Each week, Crowell & Moring’s State Attorneys General team highlights significant actions that State AGs have taken. Here are this week’s updates.
- A bipartisan coalition of 35 attorneys general submitted an amicus brief in Pharmaceutical Care Management Association v. Glen Mulready, et. al. The brief supports Oklahoma’s laws that regulate pharmacy benefit managers, and advocates that “states have an interest in preserving states’ authority to regulate companies doing business in their states, protecting their residents’ access to healthcare, and curbing abusive business practices. To advance these interests, nearly all states regulate pharmacy benefit managers.” Pharmaceutical Care Management Association’s broad approach to federal preemption, however, would “severely impede states’ abilities to protect their residents and potentially upend licensing and regulatory structures in nearly every state.”
- A coalition of 19 attorneys general served civil investigative demands on six major American banks, requesting documents relating to the companies’ involvement with the United Nations’ Net-Zero Banking Alliance. Banks that are members of the Alliance must set emissions reduction targets in their lending and investment portfolios to reach net zero by 2050. The coalition expressed concerned with how the companies’ involvement in the Alliance will affect fossil-fuel and agriculture businesses that try to obtain loans from the banks. The banks under investigation are Bank of America, Citigroup, Goldman Sachs, JP Morgan Chase, Morgan Stanley, and Wells Fargo.

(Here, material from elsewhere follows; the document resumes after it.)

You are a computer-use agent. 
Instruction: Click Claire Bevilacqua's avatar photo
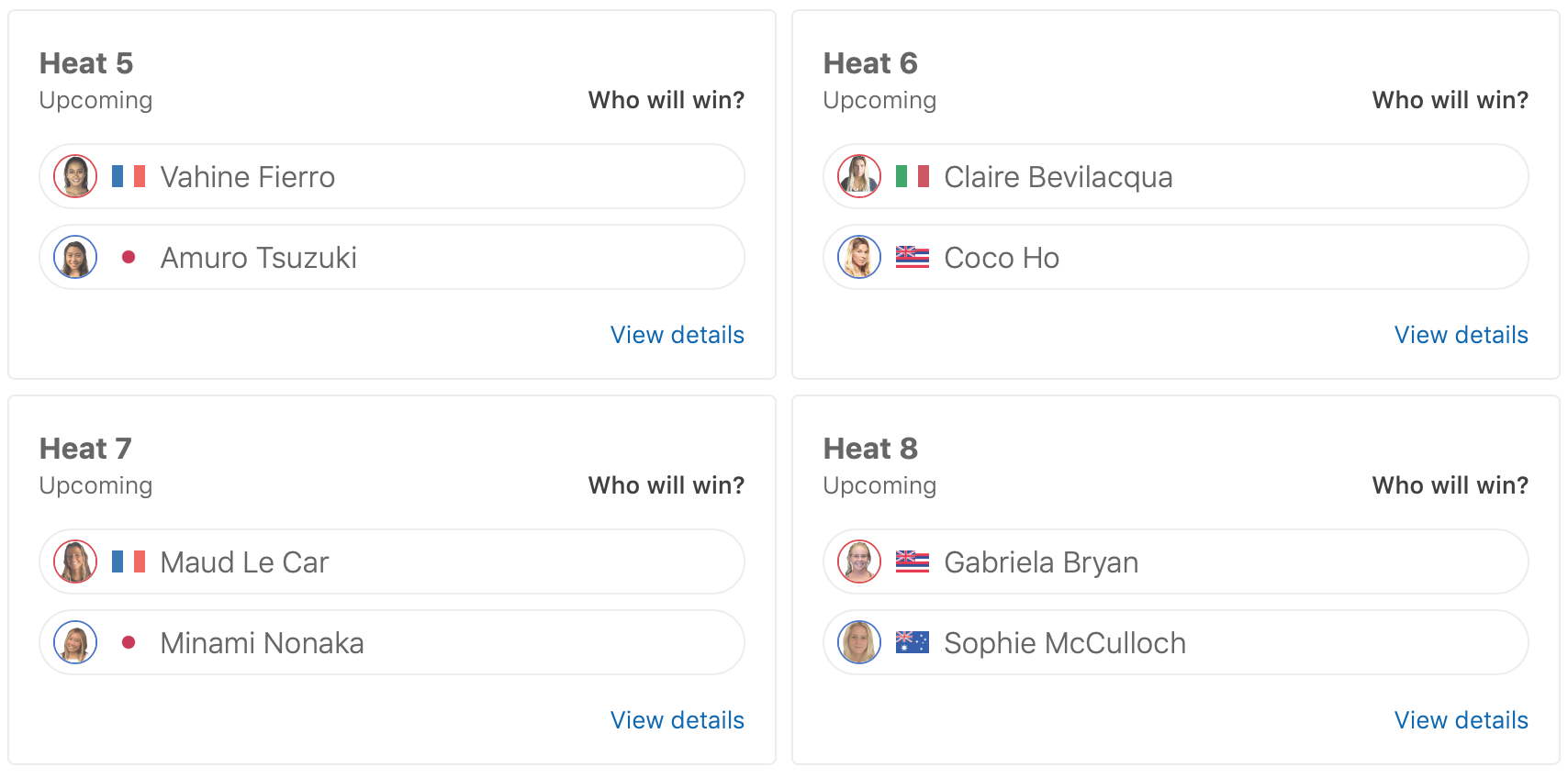[859, 176]
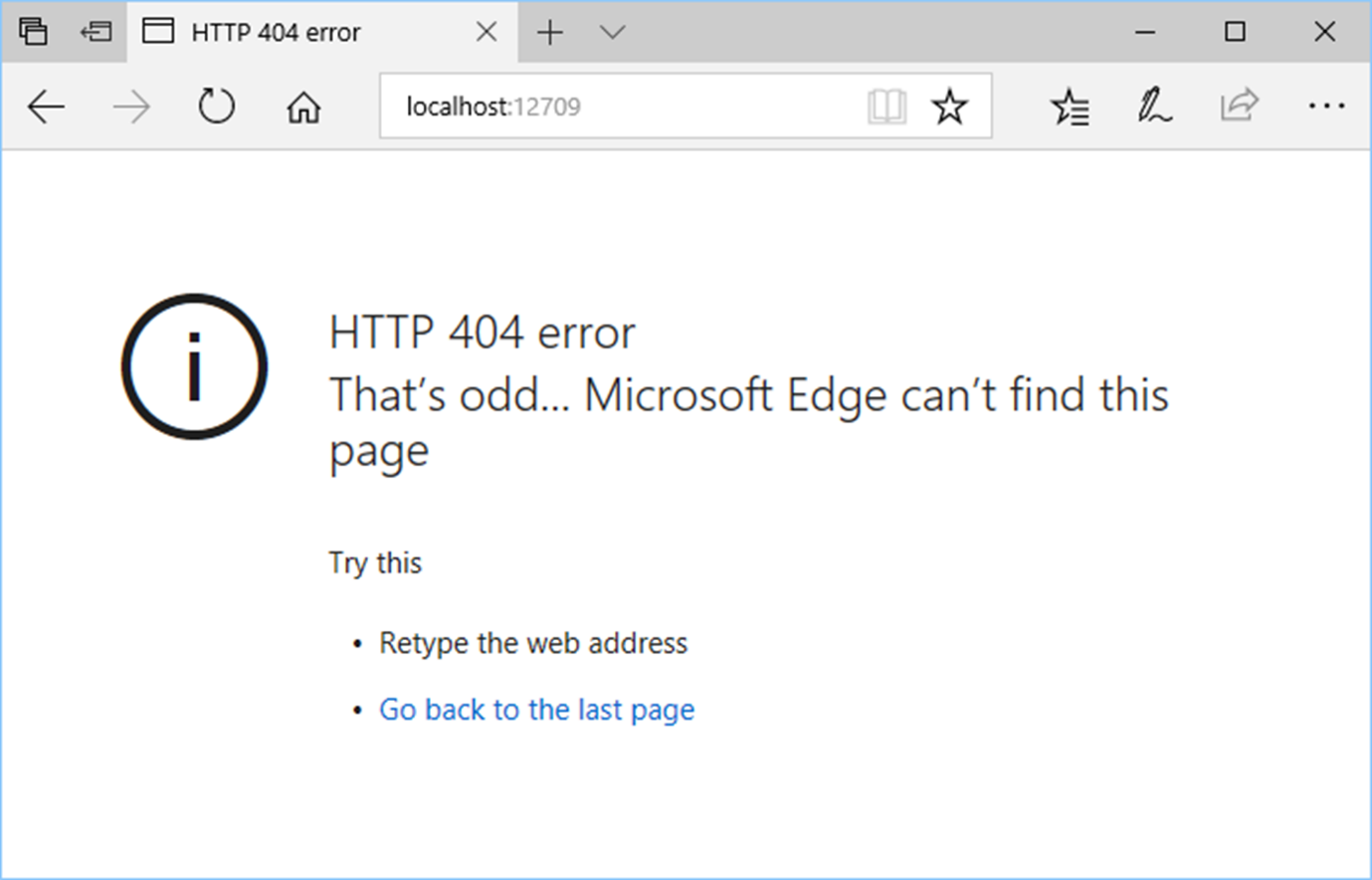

- Arizona Attorney General Brnovich warned consumers that the state has seen an increase in text scam related complaints. It also noted that the Federal Trade Commission has logged a record high of 387,119 text scam related complaints in 2021. The median loss per person for text scams in 2021 was $900.
- Illinois Attorney General Raoul announced a settlement with Stepan Company, a chemical manufacturing company, resolving allegations that the company violated various air pollution provisions of the Illinois Environmental Protection Act, the Illinois Pollution Control Board regulations and federal regulations, as well as operating permit provisions. As part of the settlement, Stepan Company must pay $360,725, and take other specific relief to prevent future air pollution.
- Indiana Attorney General Rokita announced a settlement with Startel Communication LLC and Ms. Hall, its CEO, resolving allegations that they and several other defendants assisted and facilitated foreign robo-callers in India, the Philippines, and Singapore who made robocalls to Indiana residents. As part of the settlement, both Startel and Ms. Hall are prohibited from operating or working with a telecommunications company. Both are also banned from working in the telecommunications industry.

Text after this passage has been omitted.